**STUDY QUESTIONS:**
A. From the article on North Korean plutonium production, list each thing observed at the radiochemical laboratory that the text presents as a sign of nuclear activity.
B. Continue the article on North Korea's plutonium work and missile tests from the point where it stops.

**PROVIDED PASSAGE:**
= = = = =

More signs of North Korea trying to produce plutonium, says US
US researchers say they have seen further signs from satellite imagery that North Korea is looking to produce more plutonium for nuclear weapons.
The activity seen at the Nyongbyon nuclear complex comes amid a flurry of weapons-related tests by North Korea.
The website 38 North said commercial satellite imagery taken on Monday shows a rail flatcar at a radiochemical laboratory where North Korea separates weapons-grade plutonium from waste from a nuclear reactor.
It said tanks or casks on the flatcar could be used to supply chemicals or haul out waste products. In recent weeks, exhaust plumes seen at the laboratory also suggest that nuclear reprocessing could be in the works.
The report came as South Korean and US officials said the latest North Korean missile launch, meant to celebrate the birthday of the country's founder, had apparently failed.
It was an embarrassing setback in what was reportedly the inaugural test of a powerful new mid-range missile.
The US and South Korean officials provided few details, including the type of missile, but South Korea's Yonhap news agency carried an unsourced report that a Musudan missile, which could one day be capable of reaching US military bases in Asia and the Pacific, exploded in the air a few seconds after lift-off.
A US official said it appeared to be a Musudan missile but no definitive conclusion had been reached.
Despite the failure, Pyongyang has another Musudan loaded on a mobile launcher and is likely to fire it, according to South Korean and US authorities.

= = = = =

**DATA:**
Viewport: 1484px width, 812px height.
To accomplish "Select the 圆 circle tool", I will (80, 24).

= = = = =

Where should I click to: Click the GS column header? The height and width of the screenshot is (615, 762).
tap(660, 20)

= = = = =

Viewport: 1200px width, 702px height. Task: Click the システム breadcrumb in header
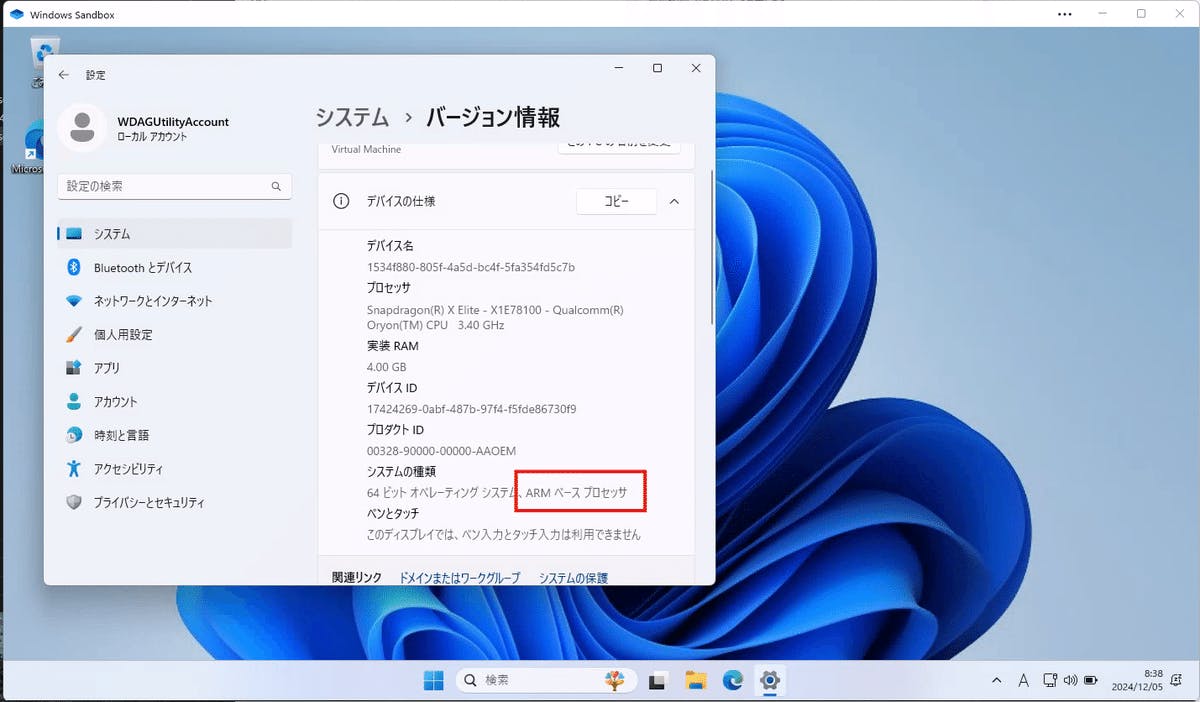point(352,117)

= = = = =

**RESPONSES TO THE EXERCISE:**
A.
- A rail flatcar at the laboratory, seen in commercial satellite imagery taken on Monday
- Tanks or casks on the flatcar
- Exhaust plumes seen at the laboratory in recent weeks

B.
US defence secretary Ash Carter, speaking to reporters during a stop on the USS John C Stennis aircraft carrier in the South China Sea, said that while the US deemed the launch to be unsuccessful, it "was nonetheless another provocation by North Korea in a region that doesn't need that kind of behaviour".
The launch comes as the two Koreas trade threats amid Pyongyang's anger over annual South Korean-US military drills that North Korea calls a rehearsal for an invasion. The North has recently fired a slew of missiles and artillery shells into the sea in an apparent protest against the drills.
The surge in belligerent rhetoric and nuclear and missile activity in the North may also be linked to leader Kim Jong Un's preparations for a major ruling party meeting next month that analysts believe he will use to further solidify his autocratic rule.
Some believe that Kim may try to use the country's claims of recent nuclear and missile success as a way to turn domestic focus towards tackling the country's abysmal economy.